On 15.11.21 13:27, Emanuele Giuseppe Esposito wrote:
@@ -586,12 +589,14 @@ void bdrv_unapply_subtree_drain(BdrvChild
*child, BlockDriverState *old_parent)
void coroutine_fn bdrv_co_drain(BlockDriverState *bs)
{
assert(qemu_in_coroutine());
+ assert(qemu_in_main_thread());
bdrv_drained_begin(bs);
bdrv_drained_end(bs);
}
void bdrv_drain(BlockDriverState *bs)
{
+ assert(qemu_in_main_thread());
bdrv_drained_begin(bs);
bdrv_drained_end(bs);
}
Why are these GS functions when both bdrv_drained_begin() and
bdrv_drained_end() are I/O functions?
I can understand making the drain_all functions GS functions, but it
seems weird to say it’s an I/O function when a single BDS is drained
via bdrv_drained_begin() and bdrv_drained_end(), but not via
bdrv_drain(), which just does both.
(I can see that there are no I/O path callers, but I still find it
strange.)
The problem as you saw is on the path callers: bdrv_drain seems to be
called only in main thread, while others or similar drains are also
coming from I/O. I would say maybe it's a better idea to just put
everything I/O, maybe (probably) there are cases not caught by the tests.

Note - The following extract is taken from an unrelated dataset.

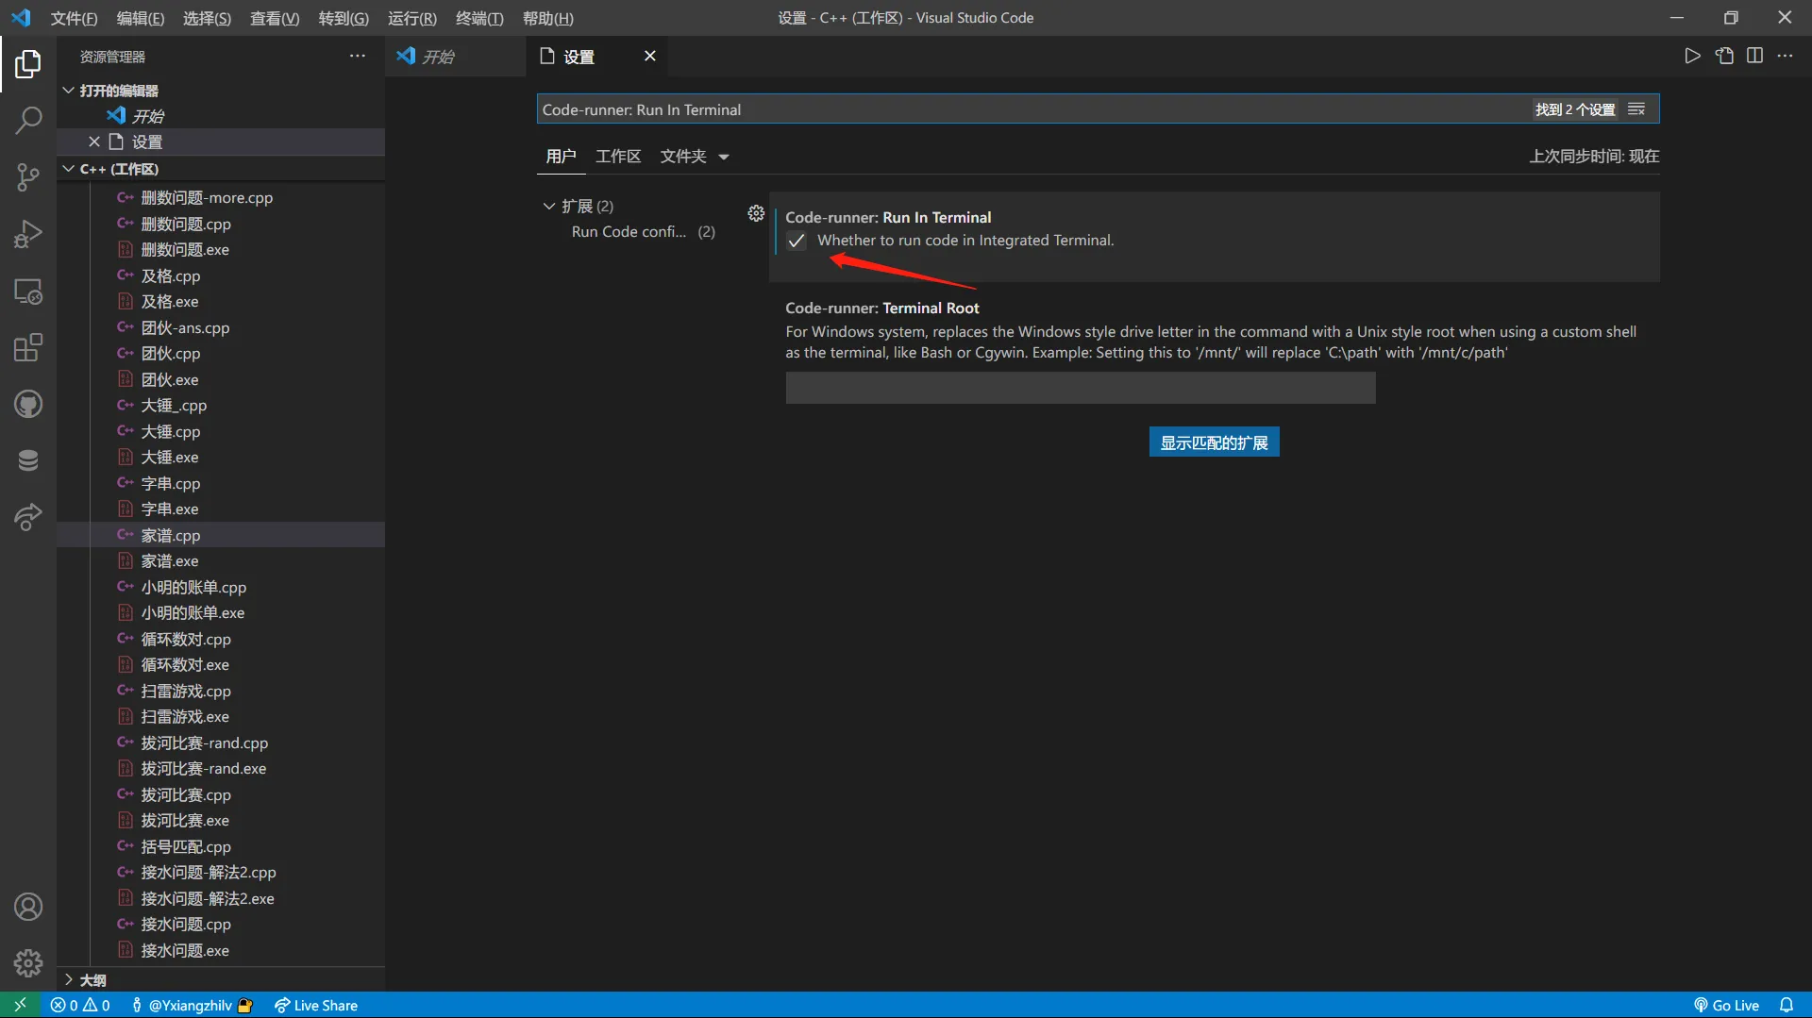Collapse the C++ (工作区) folder section
Screen dimensions: 1812x1018
tap(69, 169)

The only ones in global-state will be:
- bdrv_apply_subtree_drain and bdrv_unapply_subtree_drain (called only
in .attach and .detach callbacks of BdrvChildClass, run under BQL).
- bdrv_drain_all_end_quiesce (called only by bdrv_close thus under BQL).
- bdrv_drain_all_begin, bdrv_drain_all_end and bdrv_drain_all (have
already BQL assertions)
In general, this is the underlying problem with these assertions: if a
test doesn't test a specific code path, an unneeded assertion might
pass undetected.
I believe the I/O vs. GS classification should not only be done based on
functional concerns, i.e. who calls this function (is it called by an
I/O function?) and whether it can be thread-safe or not (does it call a
BQL function?), but also needs to be done semantically. I believe there
are some functions that we consider thread-safe but are also only called
by BQL functions, for example apparently bdrv_drain(),
bdrv_apply_subtree_drain(), and bdrv_unapply_subtree_drain(). Such
functions can functionally be considered both GS and I/O functions, so
the decision should be done semantically. I believe that it makes sense
to say all drain-related functions for a single subtree are I/O functions.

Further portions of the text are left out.